- by New Deal democrat
Personal income and consumption is one of the two big monthly reports on the state of the average American, in addition to the jobs report. This month it has the added virtue of being the “least stale” monthly report, as it was issued only five weeks later than scheduled. Ever since “Liberation Day” in April, I have looked for the impact of tariffs on both personal spending and manufacturers’ sales. Additionally, there has been evidence since January that income and spending might be slowly rolling over in any event. This morning’s data for September added at that concern.
Nominally income rose 0.4% and spending 0.3%. But since the PCE inflation gauge rose 0.3%, real income only increased 0.1% and real spending was flat:
[Note: with the exception of the personal saving rate, and one YoY graph, all of the data in the below graphs is normed to 100 as of just before the pandemic.]
Since real spending on services (blue, right scale) rarely turns down, even in recessions, I focus on goods (red, left scale), and on an even more granular basis on durable goods spending. In September real spending on goods (red) declined -0.4%, and on durable goods (gold) even more, by -0.6%:
Because the monthly data can be noisy, I have been particularly looking at the three month average. For durable goods, this looks like it peaked in March through May. For goods spending as a whole, the three month average only increased 0.2% for July through September, and was only up 0.5% since March through May. This is very close to rolling over into contraction.

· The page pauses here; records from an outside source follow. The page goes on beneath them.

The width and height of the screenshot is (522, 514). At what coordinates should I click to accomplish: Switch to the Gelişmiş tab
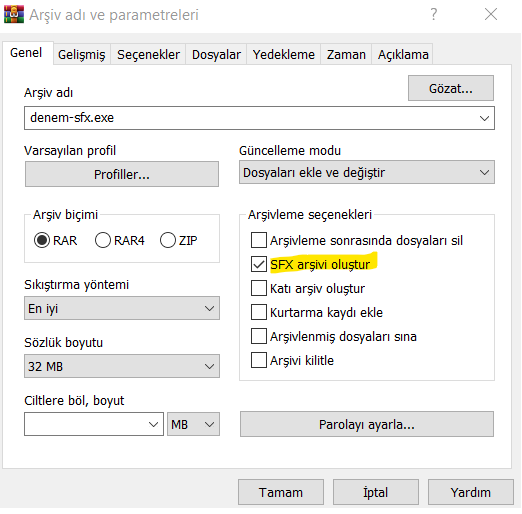point(82,54)
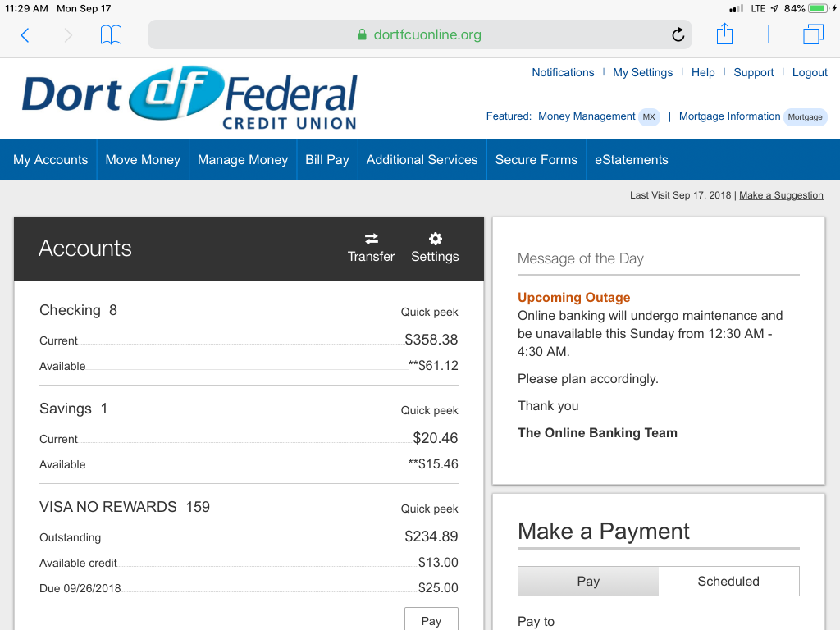Screen dimensions: 840x630
Task: Select eStatements in navigation bar
Action: 631,160
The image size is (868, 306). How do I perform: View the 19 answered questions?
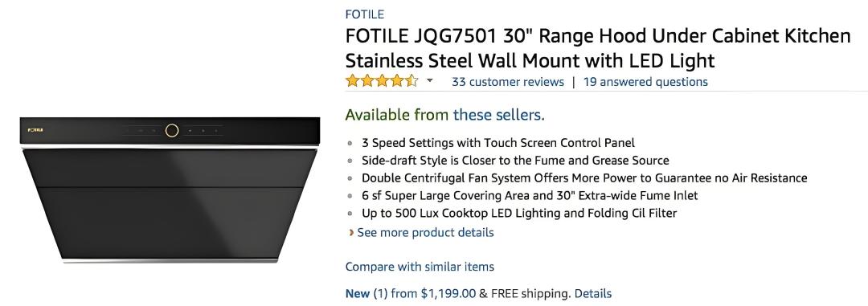[x=645, y=82]

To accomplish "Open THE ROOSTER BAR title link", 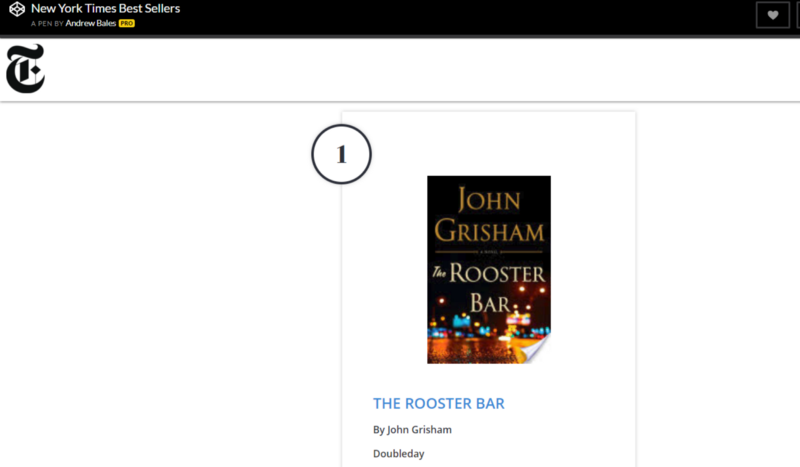I will click(x=438, y=403).
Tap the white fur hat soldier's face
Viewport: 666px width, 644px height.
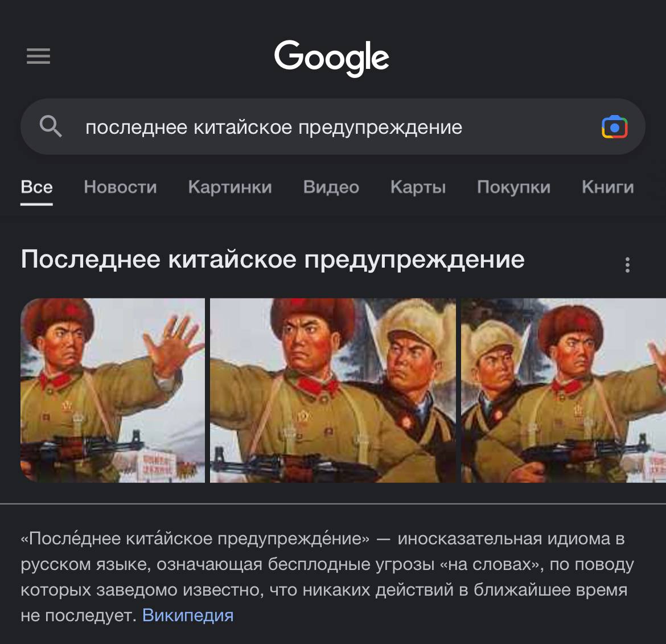point(410,355)
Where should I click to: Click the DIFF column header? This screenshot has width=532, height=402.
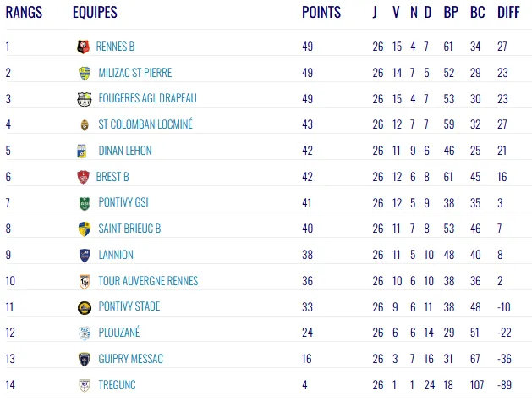click(508, 13)
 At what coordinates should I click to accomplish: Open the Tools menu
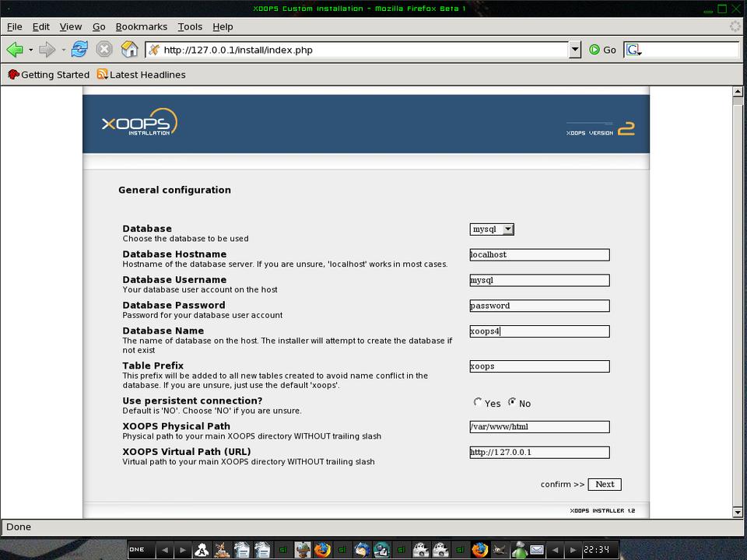[x=190, y=26]
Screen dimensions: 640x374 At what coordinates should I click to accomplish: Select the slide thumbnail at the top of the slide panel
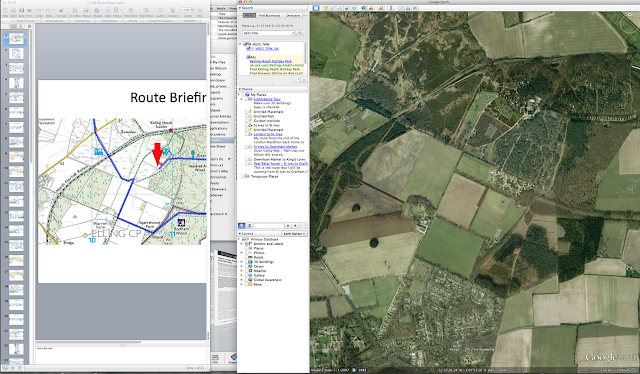tap(16, 39)
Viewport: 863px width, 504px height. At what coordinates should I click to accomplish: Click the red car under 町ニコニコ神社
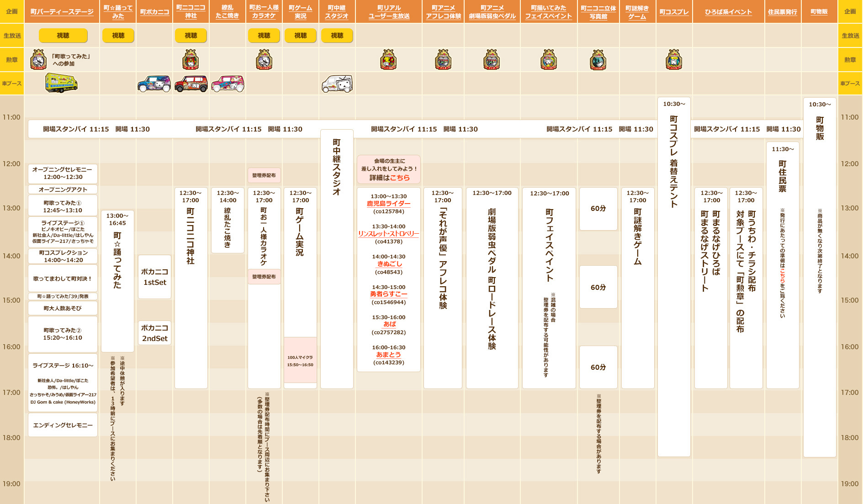coord(191,84)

But if the real spending side of the coin merits a yellow flag, the real income and savings side was more sanguine.
I follow the personal savings rate because just before and going into recessions it tends to turn up as consumers get more cautious. After revisions this was unchanged at 4.7% in September:
Additionally, one of the two coincident indicators from this report which the NBER pays close attention to in dating recessions is real income less government transfers. This increased 0.1% to a new record high (blue, right scale):
On a YoY basis (red, left scale) after decelerating for almost three years, the latest data shows stabilization since May. Hence the relatively good news on the income side of the coin.

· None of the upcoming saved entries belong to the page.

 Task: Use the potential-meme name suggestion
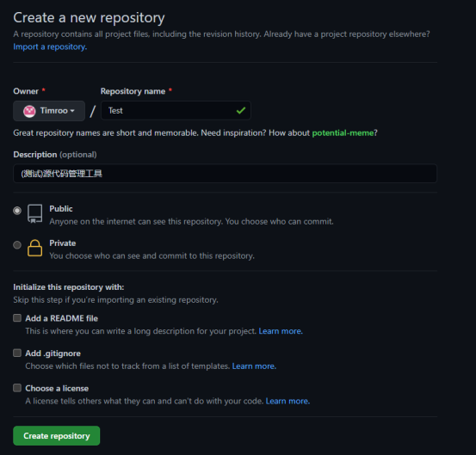(343, 132)
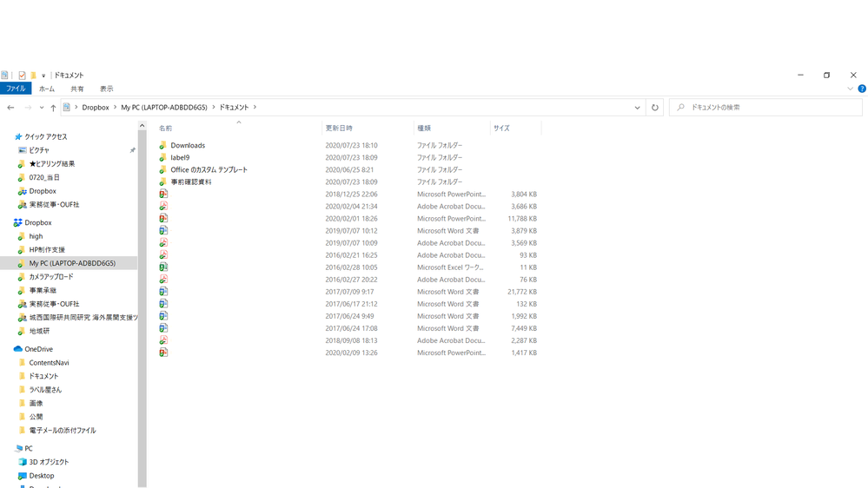Open the Help question mark icon

click(861, 89)
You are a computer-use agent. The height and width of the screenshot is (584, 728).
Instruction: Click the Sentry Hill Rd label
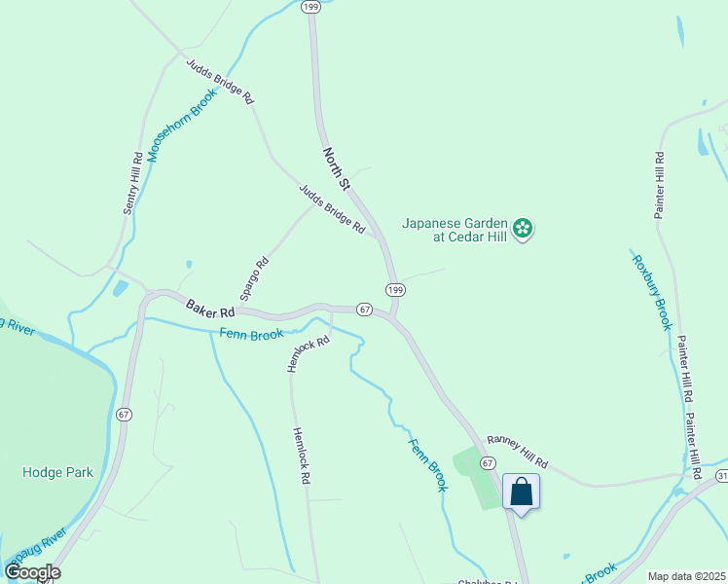(133, 183)
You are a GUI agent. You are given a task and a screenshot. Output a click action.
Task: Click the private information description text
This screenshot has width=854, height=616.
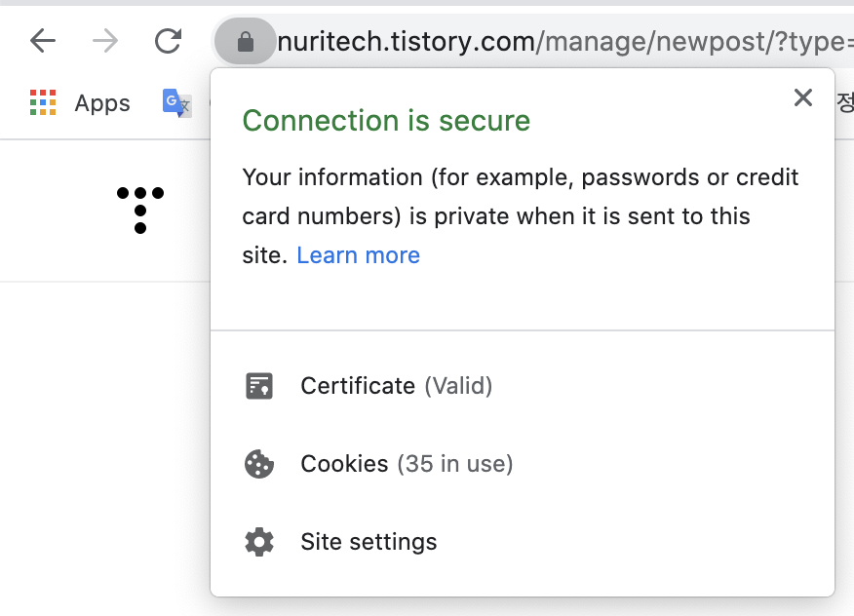(x=521, y=216)
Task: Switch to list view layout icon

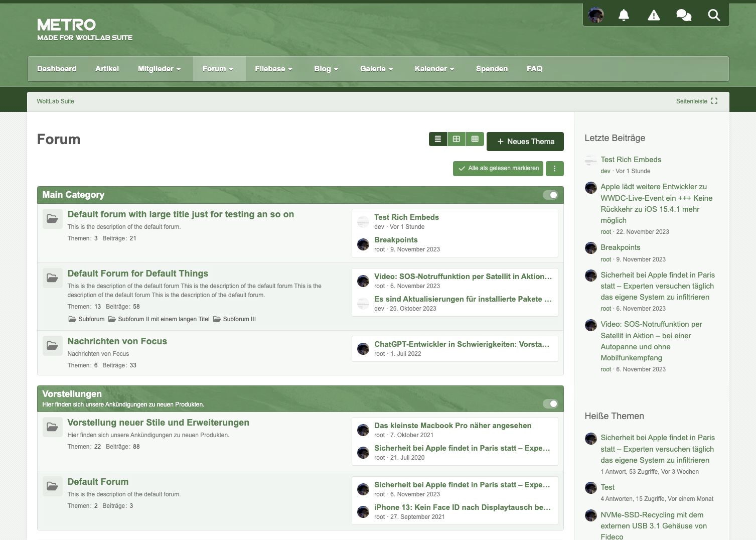Action: tap(438, 139)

Normally the second coincident metric looked at by the NBER, real manufacturing and trade industries sales, is also reported with a one month delay at the same time as personal income and spending, but this month that was not the case.
In summary, this was a mixed report. On the positive side, although growth has slowed, the positive trend in real income is intact, as is the neutral trend in personal saving. On the negative side, real spending on goods and in particular durable goods declined, with the latter having made at least a temporary peak back in springtime. The former must increase at least 0.1% (subject to revisions) in the next report in order for the three month average not to decline.